The Supreme Court has provided legal clarity. The guidance reinforces it: single-sex spaces align with biological sex. Providers can offer gender-neutral alternatives for those who do not fit neatly, but they cannot undermine women's provisions.
This moment represents a cultural reckoning. For over a decade, dissenters, often women branded "TERFs", women like me, were silenced, no-platformed, and threatened for defending material reality.
The pendulum swung too far into unreality, where feelings trumped facts and women's rights became collateral damage. Recovery requires institutions to prioritise evidence, women's safety, and child protection over performative inclusion.

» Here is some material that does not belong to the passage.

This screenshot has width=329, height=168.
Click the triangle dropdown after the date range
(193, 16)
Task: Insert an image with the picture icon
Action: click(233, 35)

Women have fought for centuries for recognition of their sex-based rights: suffrage, education, and protection from exploitation. Gender ideology sought to redefine those rights out of existence by making "woman" a subset of identity rather than biology.
\The Supreme Court has drawn a line. Implementation must follow without further prevarication. Public bodies ignoring the ruling risk legal challenge and loss of public trust.
The world grew crazy when we pretended sex was mutable and that disagreement constituted hatred. Stonewall was the main protagonist; for five years, they managed to convince people that there must be ‘no debate’. The damage was done, leaving them free from scrutiny to embed their ideology.
Restoring sanity does not require cruelty toward distressed individuals. It demands honesty: sex is real, binary in 99.98 per cent of cases, and relevant to many areas of life. Women are not bigots for insisting on boundaries.
They are asserting a right as old as humanity itself — the right to safety and privacy in a world where biology still shapes vulnerability. Organisations captured by this ideology must reform or face accountability.
The NHS, police, schools, and courts exist to serve the public, not to enforce contested beliefs. The Supreme Court ruling is not the end of the debate, but a return to firmer ground. Women will not yield their hard-won spaces.
The guidance, however belated, signals that reality has reasserted itself. Now, institutions must follow.